Goal of the exercise: Arrange the entries as a numbered list, starting at the line that contains "The image size" and ending at the line that contains "legend-label: 墨西哥 is", with blank lines left out. Leave the pictures out of the answer.

+++ Records provided

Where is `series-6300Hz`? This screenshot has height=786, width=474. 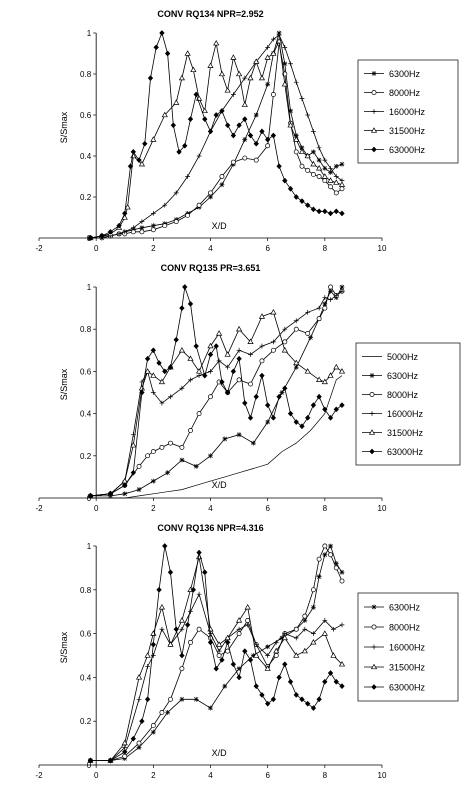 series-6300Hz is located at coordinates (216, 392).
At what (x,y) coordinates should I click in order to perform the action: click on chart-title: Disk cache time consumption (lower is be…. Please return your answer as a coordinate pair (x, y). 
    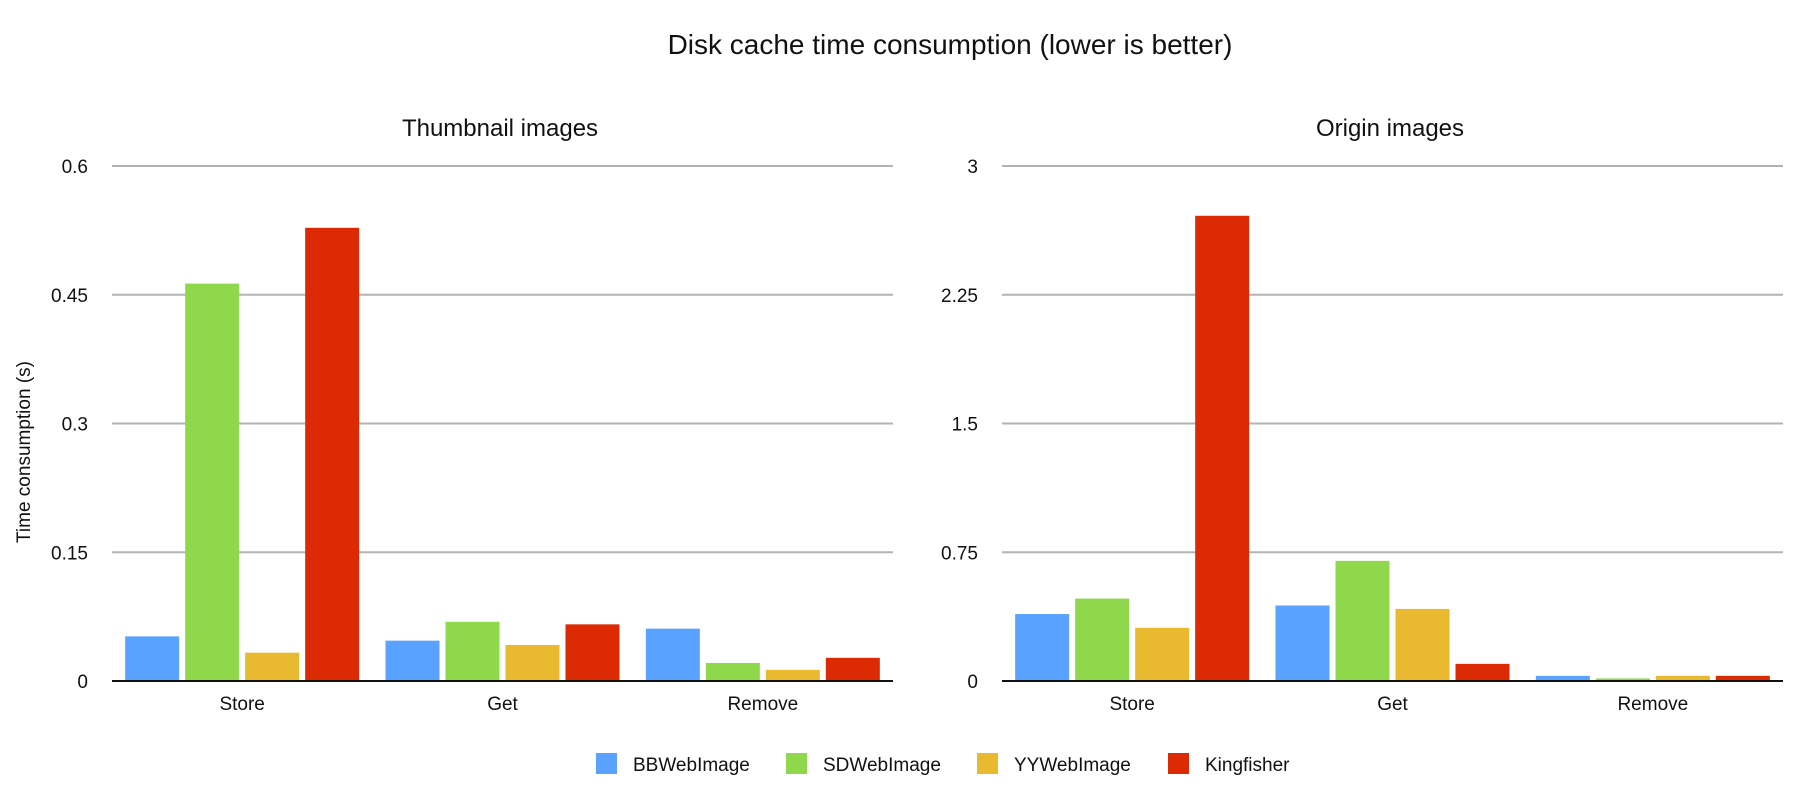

++++++
+++ Records provided

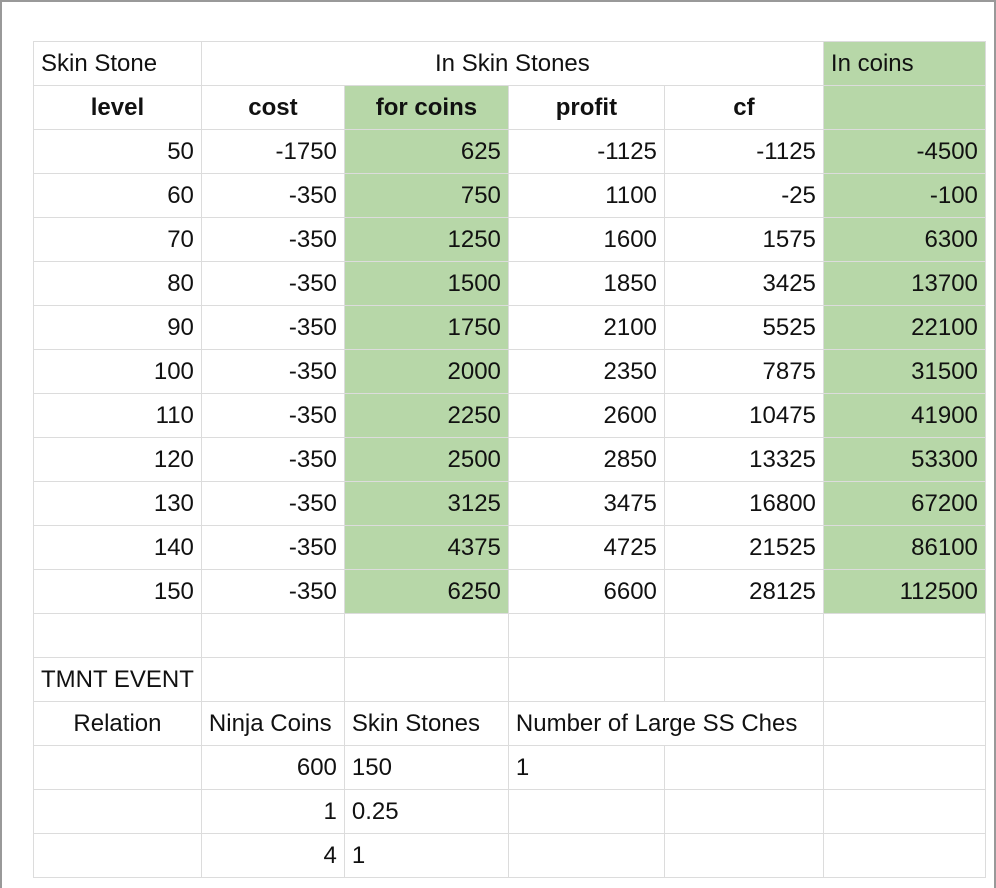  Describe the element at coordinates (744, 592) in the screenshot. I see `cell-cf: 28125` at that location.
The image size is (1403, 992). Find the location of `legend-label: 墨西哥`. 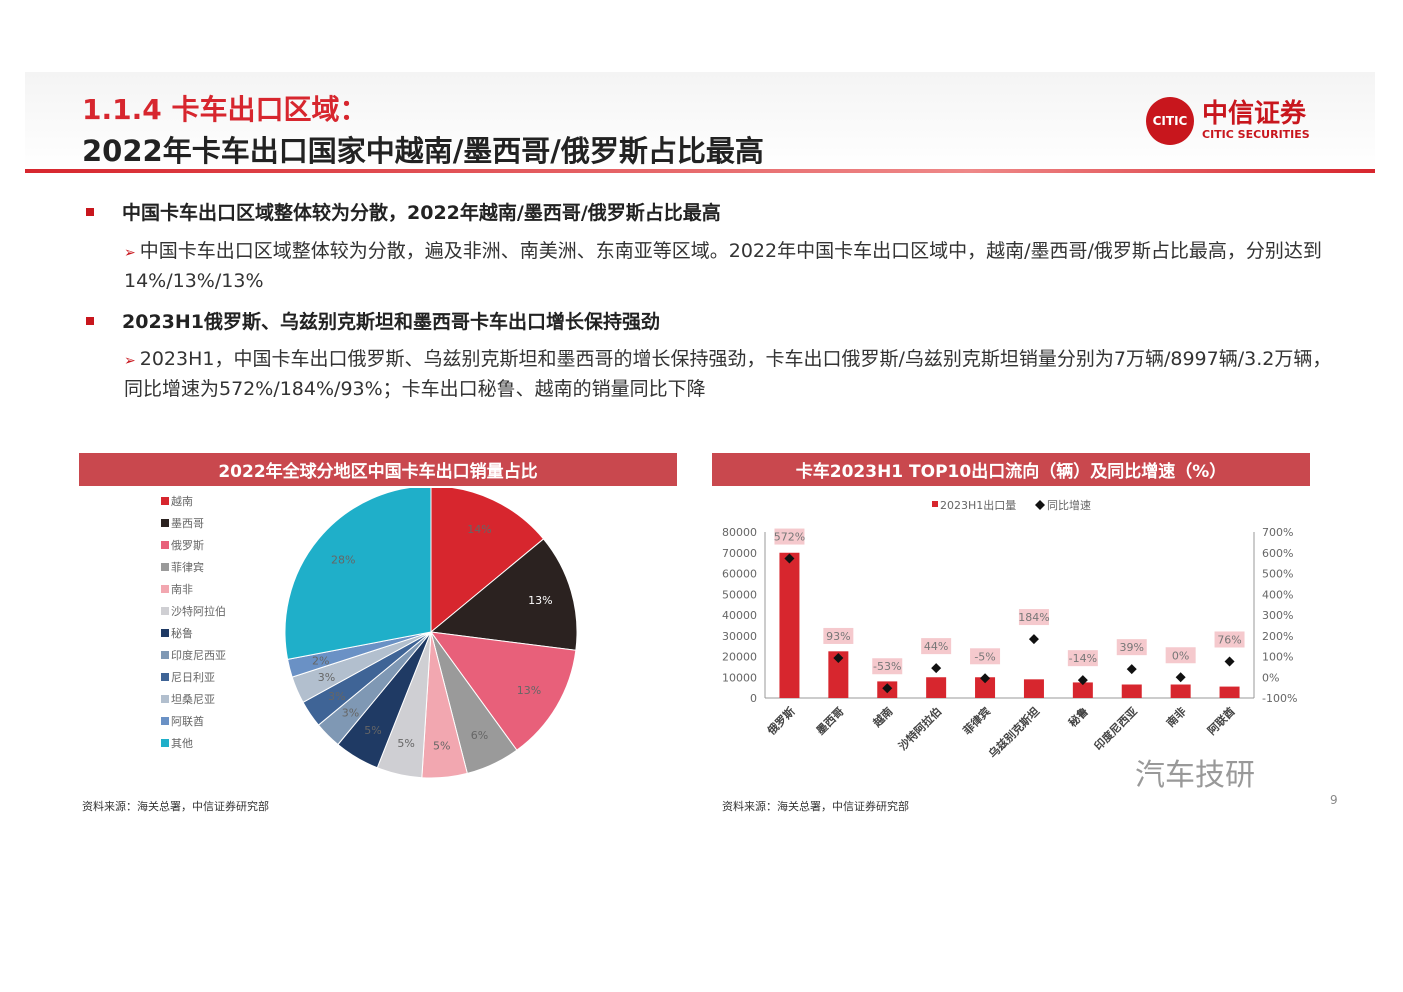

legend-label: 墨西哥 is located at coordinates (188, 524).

++++++

Exercise result:
1. The image size is (1403, 992). Find the location of `legend-label: 墨西哥`. 
2. legend-label: 墨西哥 is located at coordinates (188, 524).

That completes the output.